With this, there is concern and despair growing as many Christians see no alternative but to seek refuge abroad. This concern is prominent among young Christians, it has become more common to emigrate instead of wait for an uncertain and dangerous future in the shadow of the growing hatred created by Islamist militants.
Another reason for this hopelessness is the because the outside world is unwilling to act, or even acknowledge the emergency humanitarian crisis. Harassment, persecution, threats, and killings have created an alarming situation in which the Christian minority, in fact, are threatened with extinction. These horrifying acts are done in front of the eyes of the western world and it must now, once and for all, be described for what it is; genocide and crimes against humanity.
The fact that Iraq is emptied of its Christian population is a tragedy of historic proportions. The Christian faith and culture has been in Iraq for thousands of years – long before the Islamist militants, whose fanatical devotees, are guilty of incomprehensible abuse and murder on a daily basis.

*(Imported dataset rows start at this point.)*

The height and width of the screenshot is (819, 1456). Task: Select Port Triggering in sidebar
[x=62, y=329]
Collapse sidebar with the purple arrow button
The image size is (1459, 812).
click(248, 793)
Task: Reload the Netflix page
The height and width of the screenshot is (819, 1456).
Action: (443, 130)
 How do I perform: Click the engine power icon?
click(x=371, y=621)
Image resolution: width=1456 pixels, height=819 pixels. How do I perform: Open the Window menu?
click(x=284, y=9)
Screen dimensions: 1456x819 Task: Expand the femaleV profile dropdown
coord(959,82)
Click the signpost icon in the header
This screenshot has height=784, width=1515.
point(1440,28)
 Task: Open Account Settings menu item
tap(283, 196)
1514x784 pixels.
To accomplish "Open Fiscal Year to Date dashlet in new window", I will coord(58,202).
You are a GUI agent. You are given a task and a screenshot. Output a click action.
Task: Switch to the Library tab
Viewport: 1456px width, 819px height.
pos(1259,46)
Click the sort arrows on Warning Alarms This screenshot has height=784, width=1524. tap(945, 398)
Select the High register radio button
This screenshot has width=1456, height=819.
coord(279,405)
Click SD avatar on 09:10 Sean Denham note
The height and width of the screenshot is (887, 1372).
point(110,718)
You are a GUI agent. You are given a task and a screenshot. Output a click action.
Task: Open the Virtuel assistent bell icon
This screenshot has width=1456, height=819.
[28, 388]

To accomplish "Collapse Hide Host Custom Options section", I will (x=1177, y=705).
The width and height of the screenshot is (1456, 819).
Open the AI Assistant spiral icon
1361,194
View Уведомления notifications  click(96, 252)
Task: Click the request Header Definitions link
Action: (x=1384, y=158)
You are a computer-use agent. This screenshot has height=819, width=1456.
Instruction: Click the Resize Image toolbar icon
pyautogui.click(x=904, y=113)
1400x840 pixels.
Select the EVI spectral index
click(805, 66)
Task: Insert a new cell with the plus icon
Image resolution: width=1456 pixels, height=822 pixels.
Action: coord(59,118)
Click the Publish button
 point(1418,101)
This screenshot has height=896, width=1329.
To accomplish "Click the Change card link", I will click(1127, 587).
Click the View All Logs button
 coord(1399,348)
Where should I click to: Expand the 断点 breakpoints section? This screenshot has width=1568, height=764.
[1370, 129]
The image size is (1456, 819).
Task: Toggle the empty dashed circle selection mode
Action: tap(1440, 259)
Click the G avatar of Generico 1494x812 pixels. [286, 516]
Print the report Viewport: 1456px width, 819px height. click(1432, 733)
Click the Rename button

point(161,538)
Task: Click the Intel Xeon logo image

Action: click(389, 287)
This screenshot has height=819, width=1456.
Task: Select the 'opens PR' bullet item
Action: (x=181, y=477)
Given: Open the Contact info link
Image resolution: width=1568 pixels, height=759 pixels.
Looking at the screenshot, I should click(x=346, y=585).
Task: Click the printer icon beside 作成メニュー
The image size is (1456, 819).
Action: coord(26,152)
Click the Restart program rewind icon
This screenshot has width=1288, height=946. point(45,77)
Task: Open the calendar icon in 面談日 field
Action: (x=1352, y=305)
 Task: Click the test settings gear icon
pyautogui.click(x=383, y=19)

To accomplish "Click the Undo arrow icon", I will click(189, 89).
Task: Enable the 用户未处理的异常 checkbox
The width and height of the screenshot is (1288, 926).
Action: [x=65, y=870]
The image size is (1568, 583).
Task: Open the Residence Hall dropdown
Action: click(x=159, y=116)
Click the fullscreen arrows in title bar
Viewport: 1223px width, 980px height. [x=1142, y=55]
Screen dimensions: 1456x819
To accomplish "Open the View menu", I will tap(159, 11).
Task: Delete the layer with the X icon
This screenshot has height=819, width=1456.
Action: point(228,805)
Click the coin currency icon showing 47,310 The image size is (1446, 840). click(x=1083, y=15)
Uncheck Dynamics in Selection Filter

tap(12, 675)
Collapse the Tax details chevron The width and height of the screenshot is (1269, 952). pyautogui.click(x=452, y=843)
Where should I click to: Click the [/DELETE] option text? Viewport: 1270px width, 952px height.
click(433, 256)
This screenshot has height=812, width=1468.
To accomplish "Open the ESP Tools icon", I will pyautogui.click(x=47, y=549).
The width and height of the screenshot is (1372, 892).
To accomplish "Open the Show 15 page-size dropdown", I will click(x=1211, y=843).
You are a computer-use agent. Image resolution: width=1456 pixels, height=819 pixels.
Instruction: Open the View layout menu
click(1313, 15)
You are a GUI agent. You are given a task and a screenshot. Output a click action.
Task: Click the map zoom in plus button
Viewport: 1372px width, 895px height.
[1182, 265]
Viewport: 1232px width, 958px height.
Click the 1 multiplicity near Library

The deep human suffering and the extinction of the Christian heritage imposes far-reaching requirements in terms of compassion and humanity from us in the western world. With the disappearance of Christianity in Iraq, opportunities and human resources that are required for the long term rebuilding and stability both in the country and in the region, are lost, as well.
The outside world must therefore gain power and act, move from words to action and now actively help, so that the Nineveh Plains and other historical sites that are important to the Christian minority can be regained. If we want to see a stable, sustainable, and secure Iraq, then Christians and other ethno-religious groups must be given the opportunity to return to their homes and to live in security in the future.
Many with me in the European Parliament will, therefore, continue to actively pursue the issue of a protected zone for Christians and other endangered ethno-religious groups in northern Iraq. Last spring, the proposal received the support of a broad majority in Parliament and together we must now follow up the decision by setting clear requirements for EU member countries. It is the EU member governments that must continue to push for a protected zone in the international forum, such as the UN.
Finally, I note that the Swedish Government and the Foreign Minister, Margot Wallström, now, as in the past, revealed a total lack of interest in pursuing the issue of a protected zone. Fifteen months after Mosul and it doesn’t seem like a victim, nor perpetrator, is fit into the Swedish political context – the suffering of Middle Eastern Christians is not covered by the feminist foreign policy.
As the human rights organisation A Demand For Action’s Executive director in Washington DC said in an interview last week: ”The best word I can use to describe the situation of Christians is abandoned”.
It is a betrayal of one of the most vulnerable and persecuted minority groups in the world right now.